The Sure Guy and The Gray Guy

Hey guys, remember me. My name is Matt. I used to blog here regularly. I just got back from the wonderful city of Mesquite, and boy do I have a lot to say.

I cannot help but consider the relationship between myself and Jake a perfect case study for Ryan’s epistemological theory regarding those who more inclined to be sure in biblical interpretation and those who are more inclined to be gray.  For those of you are new to this discussion, I am more inclined to sure and Jake is more inclined to gray.Jake’s wife likes to laugh and joke that Jake and I don’t agree on
anything. Yet we both consider each other good friends, we share prayer requests and struggles and rejoice and mourn with each other.

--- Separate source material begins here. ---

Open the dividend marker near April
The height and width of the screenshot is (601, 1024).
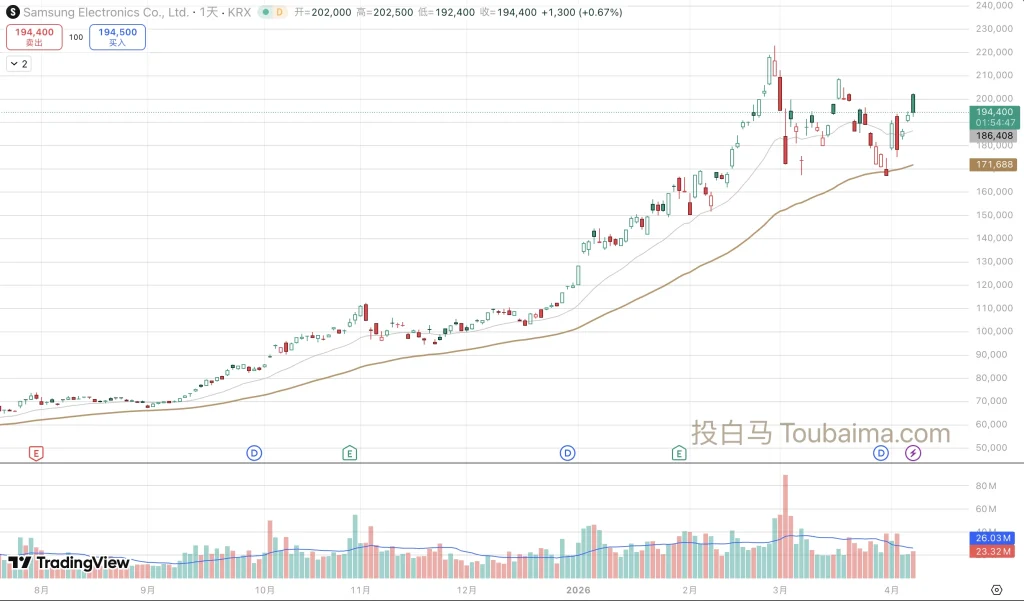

He is a true brother in Christ and of all the pain of the last year, I look back and see my relationship with Jake as one of the best things that
has come out of it.

For the sake of helping you understand where we are coming from, let me briefly describe how different our upbringings were:

Jake: Pastor’s kid in the mid-west where all morality was black and white (alcohol bad)
Matt: Atheist/recovering alcoholic’s kid in Las Vegas where truth was relative (yet my mom never stopped drinking in front of my recovering alcoholic dad, who now drinks socially)

We both rebelled from these upbringings hard in college:

Jake: dressing like a homosexual (no, really, he wrote a blog about it here. When I first met Jake he had a weird “Cheetah Print” fetish)
Matt: becoming a legalistic thinking/moralist

Now, keeping in mind that I tend to be a bit more sure and Jake tends to be a bit more gray, the following are the two biggest issues he and I have dealt with this past year:

– A mutual friend abandoning his sick wife.

– A mutual friend throwing a holiday frat party.

Now how do a sure guy and a gray guy deal with these two scenarios? Very differently.  I will spare you most of the details of these two conversations (although Jake, please know that I am only putting the lid on them for your sake, if you want to bring them out I’m fine).

When our friend was abdicating his role as husband and abandoning his wife I, as a sure guy, I was able to love our friend by speaking truth into his life that Jake, as a gray guy didn’t/wouldn’t (I am not making a judgment call for motive). As a gray guy Jake was able to love my friend in a very safe environment that I could not provide. As far as fruit is concerned, well our friend refused to repent, so we cannot exactly say either of our styles worked.

After attending our friend’s Christmas frat party we had a similar exchange part of which can be viewed here. As far as fruit is concerned, our friends have refused to repent, so we cannot exactly say that either of our styles worked.

I would seem that we both have over-realized interpretations of certain parts of the Bible and under-realized interpretations of other parts of the Bible. As a sure guy I see in myself all the problems that Jake presents. As a gray guy, I see in Jake all the problems Ryan presents. I would like to get on my soapbox and say that I believe Jake postures himself over certain parts of scripture and instead of letting them define what certain things like “love” and “church” mean, he goes with what he thinks “love” and “church” should mean. I really would. And while I will not tell you that I find that statement untrue, what I will say is that I cannot get up on my soapbox and tell that to him becuase in reality:

I myself take my cue of what “love” and “church” mean from certain verses while marginalizing others. So that while I might assume to have a posture by where I let the scriptures define what certain things look like, I do it by marginalizing other verses.

I have been discovering that my main spiritual gift is prophecy (proclamation). The thing that has been so convicting lately is that all the prophets in the Bible were constantly on their faces praying for God to change people and have mercy on them just as much, if not more, than yelling at them (they still yelled mind you). Do I do this? Or do I bash people with the truth of the Bible hoping it will change them? I find this to be just as fruitless as not proclaiming truth and hoping to love and create safe environments for them to come to me when ready. People are never “willing” to repent, that is why God constantly sends people to verbally warn them throughout scripture.

I cannot help but think that if Jake and I were more like the other that we would see more fruit. Creating safe environments where people are loved and cared for. Environments where they are warned that sin leads to death and that Christ came to take away sin by those of us who are so wrecked by their sin that we have been pleading to God on their behalf.

Thanks for carrying the blog for a while Ryan, but it won’t be necessary any longer; I’m back.